10. Com a internet, ficou mais fácil ou mais difícil fazer amigos?

De um lado ficou mais fácil. Você pode se conectar com o mundo inteiro. Por outro lado, você pode manipular situações, assumir personagens diversas para o outro relacional, porque invisível. Daí o nível de confiabilidade necessária para a construção do amigo virtual é menor. Um aprofundamento requer visitas presenciais e compartilhamento mais sólidos. Mas a internet abre espaço singular para a comunicação, e quebra a solidão e dá uma dimensão de compartilhamento que leva a situações de amizade possível.

11. Os amigos da internet são “amigos reais”?  Ou a web deu um novo significado à palavra “amigo”?

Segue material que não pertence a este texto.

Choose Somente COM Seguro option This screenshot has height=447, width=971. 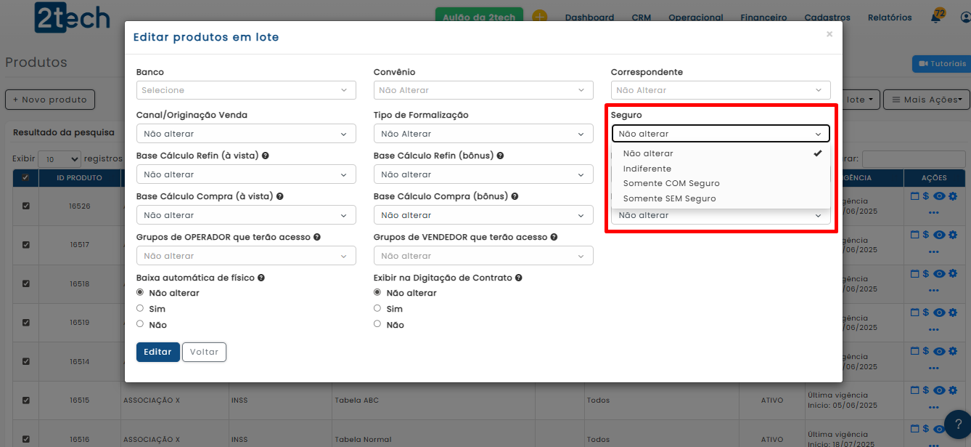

O que são amigos reais? Eu me pergunto. O real de uma relação é recheada de ilusões e de projeções de um mim para um outro. Partindo dessa assertiva, os amigos virtuais, sim, podem setoriais ou equivalentes. Mas, por outro lado a web provocou um certo abrandamento no sentido da palavra amigo. O facebook, por exemplo, informa que amigo é aquele que aceitamos na pagina pessoal que desenvolvemos nessa rede. Ou seja, são todos os aceitos em uma página. Assim possuímos 500, 1000, 10 mil. O sucesso para o outro que visita sua pagina é demonstrado por esse número. Da uma dimensão de popularidade. Por outro lado, nesse mar de pessoas conectadas a você, só alguns provocam possibilidades de um aprofundamento, de discussões mais solidas, de desejos de contatos presenciais, etc. Assim, amigo na internet, pode ser apenas um índice de popularidade, ou um compartilhamento geral, menos aprofundado. Mas pode resultar, também, em compromissos mais sólidos com alguns relacionais. Mesmo que às vezes nunca postos em pratica.

12. Há novos espaços para se fazer amizade na sociedade de hoje? Se sim, quais são eles?

A internet, por exemplo, é um desses novos espaços. No geral os espaços continuam os mesmo. Vizinhos, escolas, universidade, trabalho, viagens, festas, praia, campo, são os espaços de convivência que se renovam, sim, mas que provocam relações e desejo de compartilhar seus projetos com os projetos de alguns, determinados, que nos provocam a sensação encantada de poder confiar.

Mauro Guilherme Pinheiro Koury é Professor Doutor da Universidade Federal da Paraíba, ligado ao Programa de Pós-Graduação em Antropologia e Coordenador do GREM - Grupo de Pesquisa em Antropologia e Sociologia das Emoções.